A space-time crystal, however, has only existed as a concept in the minds of theoretical scientists with no serious idea as to how to actually build one - until now. An international team of scientists led by researchers with the U.S. Department of Energy (DOE)'s Lawrence Berkeley National Laboratory (Berkeley Lab) has proposed the experimental design of a space-time crystal based on an electric-field ion trap and the Coulomb repulsion of particles that carry the same electrical charge.

"The electric field of the ion trap holds charged particles in place and Coulomb repulsion causes them to spontaneously form a spatial ring crystal," says Xiang Zhang, a faculty scientist with Berkeley Lab's Materials Sciences Division who led this research. "Under the application of a weak static magnetic field, this ring-shaped ion crystal will begin a rotation that will never stop. The persistent rotation of trapped ions produces temporal order, leading to the formation of a space-time crystal at the lowest quantum energy state."

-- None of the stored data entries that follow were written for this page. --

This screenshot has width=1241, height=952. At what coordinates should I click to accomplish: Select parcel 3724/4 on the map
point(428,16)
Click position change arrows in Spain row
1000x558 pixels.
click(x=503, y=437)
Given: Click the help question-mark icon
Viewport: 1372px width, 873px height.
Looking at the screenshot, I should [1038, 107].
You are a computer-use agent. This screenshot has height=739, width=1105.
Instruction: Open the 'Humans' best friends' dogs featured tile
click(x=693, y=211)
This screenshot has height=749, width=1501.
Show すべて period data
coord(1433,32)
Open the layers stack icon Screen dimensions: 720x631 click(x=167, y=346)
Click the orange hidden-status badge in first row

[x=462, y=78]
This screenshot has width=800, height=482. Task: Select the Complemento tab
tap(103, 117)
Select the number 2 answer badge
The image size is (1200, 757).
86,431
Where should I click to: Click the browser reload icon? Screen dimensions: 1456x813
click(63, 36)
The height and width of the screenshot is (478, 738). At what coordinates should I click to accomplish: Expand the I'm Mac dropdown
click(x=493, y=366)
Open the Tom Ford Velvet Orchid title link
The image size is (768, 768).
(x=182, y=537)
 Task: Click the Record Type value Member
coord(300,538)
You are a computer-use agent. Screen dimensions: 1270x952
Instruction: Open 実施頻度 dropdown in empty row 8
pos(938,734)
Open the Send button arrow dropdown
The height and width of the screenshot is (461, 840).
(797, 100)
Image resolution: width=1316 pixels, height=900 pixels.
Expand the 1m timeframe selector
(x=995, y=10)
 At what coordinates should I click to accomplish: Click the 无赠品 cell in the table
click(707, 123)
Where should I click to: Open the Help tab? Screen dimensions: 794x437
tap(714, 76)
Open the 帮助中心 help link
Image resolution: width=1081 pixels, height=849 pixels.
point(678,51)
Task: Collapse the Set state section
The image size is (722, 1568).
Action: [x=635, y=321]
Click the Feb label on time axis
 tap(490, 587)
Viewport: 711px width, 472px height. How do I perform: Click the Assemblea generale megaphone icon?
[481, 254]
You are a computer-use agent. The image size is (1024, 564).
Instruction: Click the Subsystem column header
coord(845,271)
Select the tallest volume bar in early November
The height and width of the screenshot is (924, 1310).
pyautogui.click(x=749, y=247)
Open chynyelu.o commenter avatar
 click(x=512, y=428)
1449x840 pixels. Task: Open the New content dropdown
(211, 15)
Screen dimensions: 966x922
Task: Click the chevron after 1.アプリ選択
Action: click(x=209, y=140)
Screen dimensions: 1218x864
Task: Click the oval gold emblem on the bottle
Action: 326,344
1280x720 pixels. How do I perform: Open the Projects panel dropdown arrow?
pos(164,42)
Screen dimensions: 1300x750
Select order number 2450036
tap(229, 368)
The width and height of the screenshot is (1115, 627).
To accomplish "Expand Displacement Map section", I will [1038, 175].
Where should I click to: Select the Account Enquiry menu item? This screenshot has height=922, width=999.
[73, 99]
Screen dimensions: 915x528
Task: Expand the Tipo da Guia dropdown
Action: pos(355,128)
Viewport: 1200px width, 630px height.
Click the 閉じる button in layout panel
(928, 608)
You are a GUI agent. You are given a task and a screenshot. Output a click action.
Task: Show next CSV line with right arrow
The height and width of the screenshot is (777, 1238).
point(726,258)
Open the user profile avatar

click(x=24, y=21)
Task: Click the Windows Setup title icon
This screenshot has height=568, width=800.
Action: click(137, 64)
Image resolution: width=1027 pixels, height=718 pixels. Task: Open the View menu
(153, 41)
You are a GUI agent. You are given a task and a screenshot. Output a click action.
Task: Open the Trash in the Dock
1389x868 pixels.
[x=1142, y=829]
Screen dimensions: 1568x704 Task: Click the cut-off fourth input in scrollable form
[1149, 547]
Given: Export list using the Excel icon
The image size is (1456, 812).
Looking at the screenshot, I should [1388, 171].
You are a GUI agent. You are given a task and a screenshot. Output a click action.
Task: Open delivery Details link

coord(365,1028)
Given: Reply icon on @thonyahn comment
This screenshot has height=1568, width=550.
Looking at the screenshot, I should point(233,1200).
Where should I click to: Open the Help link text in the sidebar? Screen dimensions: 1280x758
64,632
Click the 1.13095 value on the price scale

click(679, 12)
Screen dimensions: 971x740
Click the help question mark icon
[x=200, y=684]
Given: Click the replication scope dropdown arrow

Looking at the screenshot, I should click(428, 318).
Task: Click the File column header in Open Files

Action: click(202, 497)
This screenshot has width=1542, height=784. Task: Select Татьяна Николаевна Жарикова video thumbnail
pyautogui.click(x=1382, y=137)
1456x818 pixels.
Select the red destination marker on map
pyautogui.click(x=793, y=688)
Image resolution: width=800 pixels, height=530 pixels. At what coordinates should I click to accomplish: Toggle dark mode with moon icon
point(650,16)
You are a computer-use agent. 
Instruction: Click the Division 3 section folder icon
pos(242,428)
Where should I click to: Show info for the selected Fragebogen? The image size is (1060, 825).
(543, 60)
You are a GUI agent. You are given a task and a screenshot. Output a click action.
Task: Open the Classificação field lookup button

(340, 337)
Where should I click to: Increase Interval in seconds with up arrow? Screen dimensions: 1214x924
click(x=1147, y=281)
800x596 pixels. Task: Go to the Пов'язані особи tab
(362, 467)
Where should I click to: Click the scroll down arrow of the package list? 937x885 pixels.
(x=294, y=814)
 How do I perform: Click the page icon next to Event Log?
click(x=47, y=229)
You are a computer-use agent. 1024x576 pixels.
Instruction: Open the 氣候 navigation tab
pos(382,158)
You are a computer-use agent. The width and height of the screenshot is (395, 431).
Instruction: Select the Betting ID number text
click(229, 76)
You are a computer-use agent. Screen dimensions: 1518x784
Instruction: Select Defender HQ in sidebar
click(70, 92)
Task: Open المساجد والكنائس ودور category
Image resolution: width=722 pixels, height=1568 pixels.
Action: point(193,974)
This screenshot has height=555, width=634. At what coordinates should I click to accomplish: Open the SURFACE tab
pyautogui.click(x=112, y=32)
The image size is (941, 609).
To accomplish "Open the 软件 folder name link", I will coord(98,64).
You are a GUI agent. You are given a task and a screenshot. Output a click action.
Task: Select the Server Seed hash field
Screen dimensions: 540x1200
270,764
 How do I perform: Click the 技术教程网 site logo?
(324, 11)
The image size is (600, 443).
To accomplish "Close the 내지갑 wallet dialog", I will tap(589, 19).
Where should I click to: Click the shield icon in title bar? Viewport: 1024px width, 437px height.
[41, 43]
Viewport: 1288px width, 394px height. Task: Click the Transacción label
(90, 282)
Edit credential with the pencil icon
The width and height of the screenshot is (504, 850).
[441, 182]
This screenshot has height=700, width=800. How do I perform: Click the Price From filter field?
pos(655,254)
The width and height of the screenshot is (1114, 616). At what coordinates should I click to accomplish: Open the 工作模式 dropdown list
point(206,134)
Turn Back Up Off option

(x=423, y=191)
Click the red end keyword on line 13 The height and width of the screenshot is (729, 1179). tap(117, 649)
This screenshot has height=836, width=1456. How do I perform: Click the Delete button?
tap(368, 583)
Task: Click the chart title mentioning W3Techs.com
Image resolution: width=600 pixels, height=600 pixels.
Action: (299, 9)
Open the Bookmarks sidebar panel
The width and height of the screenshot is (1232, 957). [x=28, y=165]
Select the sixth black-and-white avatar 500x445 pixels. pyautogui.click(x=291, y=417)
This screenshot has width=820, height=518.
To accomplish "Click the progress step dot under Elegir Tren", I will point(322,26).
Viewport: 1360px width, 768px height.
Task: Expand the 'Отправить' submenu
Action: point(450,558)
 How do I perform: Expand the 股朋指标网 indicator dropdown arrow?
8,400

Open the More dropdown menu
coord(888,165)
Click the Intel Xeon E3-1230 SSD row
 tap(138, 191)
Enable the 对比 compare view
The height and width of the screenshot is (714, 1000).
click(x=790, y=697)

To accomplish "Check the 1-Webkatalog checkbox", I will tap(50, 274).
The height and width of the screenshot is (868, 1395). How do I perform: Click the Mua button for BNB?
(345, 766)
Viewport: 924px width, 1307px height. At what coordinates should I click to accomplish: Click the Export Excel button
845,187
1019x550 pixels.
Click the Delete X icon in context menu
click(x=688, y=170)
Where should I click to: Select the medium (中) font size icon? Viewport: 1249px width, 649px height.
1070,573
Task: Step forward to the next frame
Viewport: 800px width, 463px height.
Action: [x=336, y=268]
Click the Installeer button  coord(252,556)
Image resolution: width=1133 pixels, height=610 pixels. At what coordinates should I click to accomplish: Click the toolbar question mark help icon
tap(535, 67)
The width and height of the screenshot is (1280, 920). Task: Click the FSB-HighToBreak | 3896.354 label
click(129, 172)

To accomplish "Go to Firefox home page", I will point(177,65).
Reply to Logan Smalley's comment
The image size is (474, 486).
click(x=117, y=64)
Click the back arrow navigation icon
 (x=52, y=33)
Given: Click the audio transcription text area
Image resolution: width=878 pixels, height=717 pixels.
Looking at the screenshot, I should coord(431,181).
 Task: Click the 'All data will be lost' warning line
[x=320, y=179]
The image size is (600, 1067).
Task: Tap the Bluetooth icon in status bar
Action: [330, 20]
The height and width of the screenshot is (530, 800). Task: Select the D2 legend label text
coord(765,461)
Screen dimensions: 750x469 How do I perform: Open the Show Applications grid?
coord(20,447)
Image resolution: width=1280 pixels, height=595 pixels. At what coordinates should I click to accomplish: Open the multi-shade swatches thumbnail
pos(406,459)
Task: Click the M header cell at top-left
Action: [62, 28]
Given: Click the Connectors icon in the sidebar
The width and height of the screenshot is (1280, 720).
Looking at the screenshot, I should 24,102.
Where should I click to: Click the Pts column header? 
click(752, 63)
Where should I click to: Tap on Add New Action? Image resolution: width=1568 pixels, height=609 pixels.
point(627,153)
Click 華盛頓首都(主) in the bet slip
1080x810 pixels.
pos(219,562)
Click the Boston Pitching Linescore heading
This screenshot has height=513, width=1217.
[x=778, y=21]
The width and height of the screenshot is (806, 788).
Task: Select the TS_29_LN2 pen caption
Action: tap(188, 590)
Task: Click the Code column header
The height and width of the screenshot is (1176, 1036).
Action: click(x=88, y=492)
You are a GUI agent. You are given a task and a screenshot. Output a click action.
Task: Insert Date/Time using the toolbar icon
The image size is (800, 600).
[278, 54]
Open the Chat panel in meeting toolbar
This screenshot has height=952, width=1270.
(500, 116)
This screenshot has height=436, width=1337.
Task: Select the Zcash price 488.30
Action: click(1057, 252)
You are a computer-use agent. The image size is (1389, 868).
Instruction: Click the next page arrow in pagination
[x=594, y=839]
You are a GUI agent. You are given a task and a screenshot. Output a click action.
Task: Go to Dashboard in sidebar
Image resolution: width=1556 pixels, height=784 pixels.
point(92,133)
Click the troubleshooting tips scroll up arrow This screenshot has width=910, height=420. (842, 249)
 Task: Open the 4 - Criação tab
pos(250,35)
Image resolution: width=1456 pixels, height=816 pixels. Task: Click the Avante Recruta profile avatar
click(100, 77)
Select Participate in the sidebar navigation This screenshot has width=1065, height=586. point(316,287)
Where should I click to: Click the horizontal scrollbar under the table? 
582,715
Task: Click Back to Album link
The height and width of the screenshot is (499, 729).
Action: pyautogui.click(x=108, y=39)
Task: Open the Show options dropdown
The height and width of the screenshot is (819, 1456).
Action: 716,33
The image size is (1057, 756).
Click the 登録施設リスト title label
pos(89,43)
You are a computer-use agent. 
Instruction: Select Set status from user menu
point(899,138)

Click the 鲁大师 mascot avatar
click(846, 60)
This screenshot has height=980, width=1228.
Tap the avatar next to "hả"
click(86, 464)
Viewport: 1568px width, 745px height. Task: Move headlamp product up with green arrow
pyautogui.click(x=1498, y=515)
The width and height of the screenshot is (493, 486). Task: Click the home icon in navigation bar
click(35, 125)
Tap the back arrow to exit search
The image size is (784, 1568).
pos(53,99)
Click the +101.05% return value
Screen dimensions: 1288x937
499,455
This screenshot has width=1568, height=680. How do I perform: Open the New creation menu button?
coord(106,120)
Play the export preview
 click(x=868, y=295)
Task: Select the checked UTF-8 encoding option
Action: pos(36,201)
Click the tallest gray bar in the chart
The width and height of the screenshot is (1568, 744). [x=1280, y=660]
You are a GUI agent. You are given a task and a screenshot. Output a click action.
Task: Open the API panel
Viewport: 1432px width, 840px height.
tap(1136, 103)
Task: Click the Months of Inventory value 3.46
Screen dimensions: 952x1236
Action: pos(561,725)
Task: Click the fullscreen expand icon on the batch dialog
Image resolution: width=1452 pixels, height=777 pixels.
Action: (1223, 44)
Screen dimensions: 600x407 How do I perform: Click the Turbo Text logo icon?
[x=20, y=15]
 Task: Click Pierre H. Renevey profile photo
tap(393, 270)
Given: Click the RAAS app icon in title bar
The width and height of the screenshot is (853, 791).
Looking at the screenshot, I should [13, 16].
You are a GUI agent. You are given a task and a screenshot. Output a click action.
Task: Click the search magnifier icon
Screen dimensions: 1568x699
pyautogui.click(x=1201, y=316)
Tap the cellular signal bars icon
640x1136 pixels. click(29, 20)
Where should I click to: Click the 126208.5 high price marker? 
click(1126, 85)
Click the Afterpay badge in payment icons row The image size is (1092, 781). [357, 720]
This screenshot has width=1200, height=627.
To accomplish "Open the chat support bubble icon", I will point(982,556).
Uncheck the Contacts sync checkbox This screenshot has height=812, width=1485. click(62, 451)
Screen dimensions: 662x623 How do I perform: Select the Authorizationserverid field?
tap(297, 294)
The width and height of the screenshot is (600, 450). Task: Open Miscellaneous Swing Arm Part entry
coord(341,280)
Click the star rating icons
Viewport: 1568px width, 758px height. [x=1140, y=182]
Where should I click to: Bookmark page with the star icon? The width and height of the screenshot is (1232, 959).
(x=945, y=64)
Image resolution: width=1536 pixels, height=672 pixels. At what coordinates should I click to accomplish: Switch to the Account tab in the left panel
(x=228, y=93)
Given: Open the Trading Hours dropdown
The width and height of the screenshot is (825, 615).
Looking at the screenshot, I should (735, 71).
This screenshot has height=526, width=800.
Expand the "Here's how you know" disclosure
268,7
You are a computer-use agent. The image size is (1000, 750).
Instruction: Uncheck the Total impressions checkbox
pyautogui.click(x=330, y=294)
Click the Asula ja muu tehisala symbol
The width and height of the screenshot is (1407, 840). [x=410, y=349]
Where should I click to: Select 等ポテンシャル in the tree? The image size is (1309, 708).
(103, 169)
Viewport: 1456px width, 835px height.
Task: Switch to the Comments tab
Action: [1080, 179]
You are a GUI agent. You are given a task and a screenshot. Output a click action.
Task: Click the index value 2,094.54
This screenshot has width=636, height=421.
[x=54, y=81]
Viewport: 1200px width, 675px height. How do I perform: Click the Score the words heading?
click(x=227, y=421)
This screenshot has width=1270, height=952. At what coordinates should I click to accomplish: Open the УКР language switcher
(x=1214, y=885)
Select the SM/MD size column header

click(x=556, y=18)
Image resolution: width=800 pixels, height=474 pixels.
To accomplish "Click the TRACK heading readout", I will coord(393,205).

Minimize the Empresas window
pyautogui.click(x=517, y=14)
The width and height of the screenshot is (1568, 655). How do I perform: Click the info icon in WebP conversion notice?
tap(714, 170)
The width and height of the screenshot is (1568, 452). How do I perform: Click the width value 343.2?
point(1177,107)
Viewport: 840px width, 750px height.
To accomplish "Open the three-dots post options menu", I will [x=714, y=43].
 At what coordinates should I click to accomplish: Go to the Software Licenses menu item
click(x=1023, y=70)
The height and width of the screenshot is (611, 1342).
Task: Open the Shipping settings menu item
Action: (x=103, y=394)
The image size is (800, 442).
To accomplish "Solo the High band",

Because the space-time crystal is already at its lowest quantum energy state, its temporal order - or timekeeping - will theoretically persist even after the rest of our universe reaches entropy, thermodynamic equilibrium or "heat-death."

Zhang, who holds the Ernest S. Kuh Endowed Chair Professor of Mechanical Engineering at the University of California (UC) Berkeley, where he also directs the Nano-scale Science and Engineering Center, is the corresponding author of a paper describing this work in Physical Review Letters (PRL). The paper is titled "Space-time crystals of trapped ions." Co-authoring this paper were Tongcang Li, Zhe-Xuan Gong, Zhang-Qi Yin, Haitao Quan, Xiaobo Yin, Peng Zhang and Luming Duan.

The concept of a crystal that has discrete order in time was proposed earlier this year by Frank Wilczek, the Nobel-prize winning physicist at the Massachusetts Institute of Technology.

While Wilczek mathematically proved that a time crystal can exist, how to physically realize such a time crystal was unclear. Zhang and his group, who have been working on issues with temporal order in a different system since September 2011, have come up with an experimental design to build a crystal that is discrete both in space and time - a space-time crystal. Papers on both of these proposals appear in the same issue of PRL (September 24, 2012).

Traditional crystals are 3D solid structures made up of atoms or molecules bonded together in an orderly and repeating pattern. Common examples are ice, salt and snowflakes. Crystallization takes place when heat is removed from a molecular system until it reaches its lower energy state. At a certain point of lower energy, continuous spatial symmetry breaks down and the crystal assumes discrete symmetry, meaning that instead of the structure being the same in all directions, it is the same in only a few directions.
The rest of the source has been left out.